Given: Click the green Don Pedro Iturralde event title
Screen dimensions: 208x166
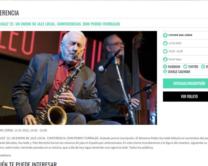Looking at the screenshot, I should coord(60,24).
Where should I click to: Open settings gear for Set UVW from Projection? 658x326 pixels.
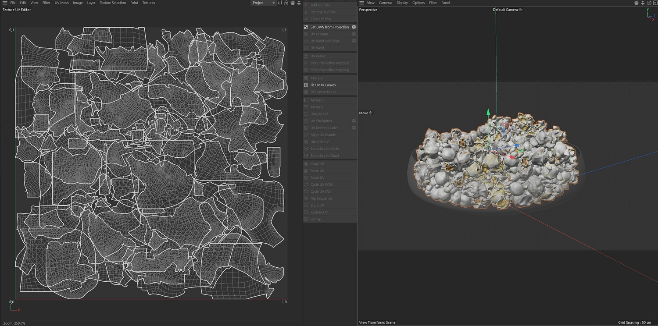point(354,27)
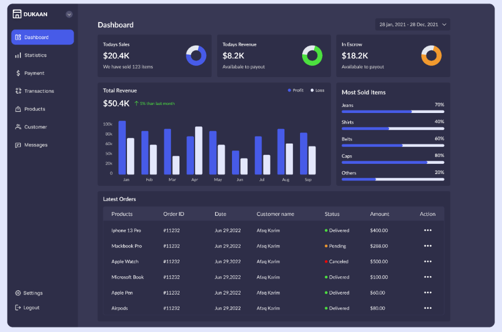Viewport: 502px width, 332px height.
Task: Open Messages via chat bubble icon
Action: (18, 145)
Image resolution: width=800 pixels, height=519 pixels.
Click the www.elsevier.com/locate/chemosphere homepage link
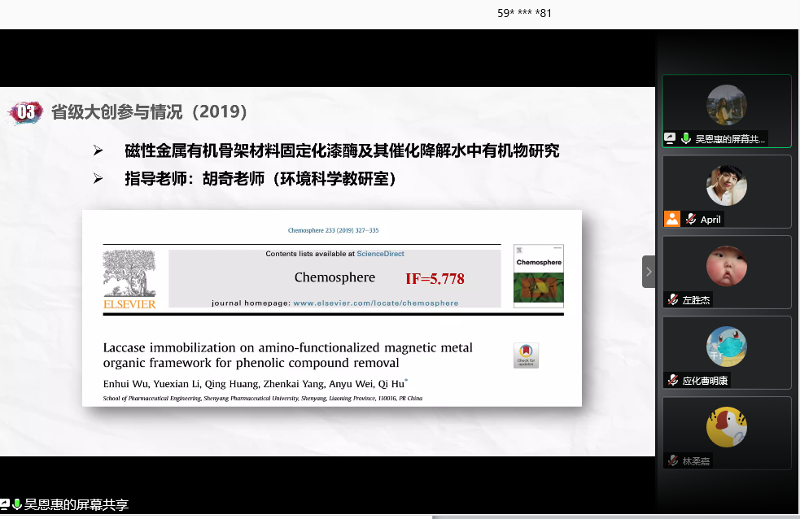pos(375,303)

---

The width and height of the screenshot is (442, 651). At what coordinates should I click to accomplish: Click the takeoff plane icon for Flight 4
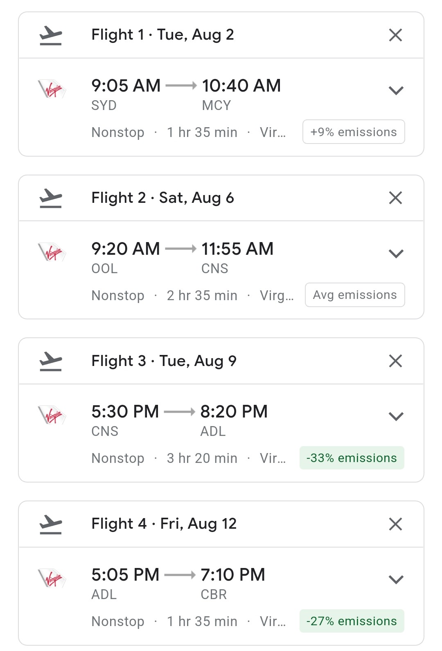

▶ [PROBLEM]: Output exactly the stretch of the listing that begins at the line containing "Screen dimensions: 208x166" and ends at the line containing "Image resolution: width=800", both kept. Omit pictures and everything else.

▶ [RESULT OF THIS TASK]:
Screen dimensions: 208x166
Looking at the screenshot, I should coord(60,24).
Where should I click to: Open settings gear for Set UVW from Projection? 658x326 pixels.
point(354,27)
Viewport: 502px width, 332px height.
Task: Open Messages via chat bubble icon
Action: (18, 145)
Image resolution: width=800 pixels, height=519 pixels.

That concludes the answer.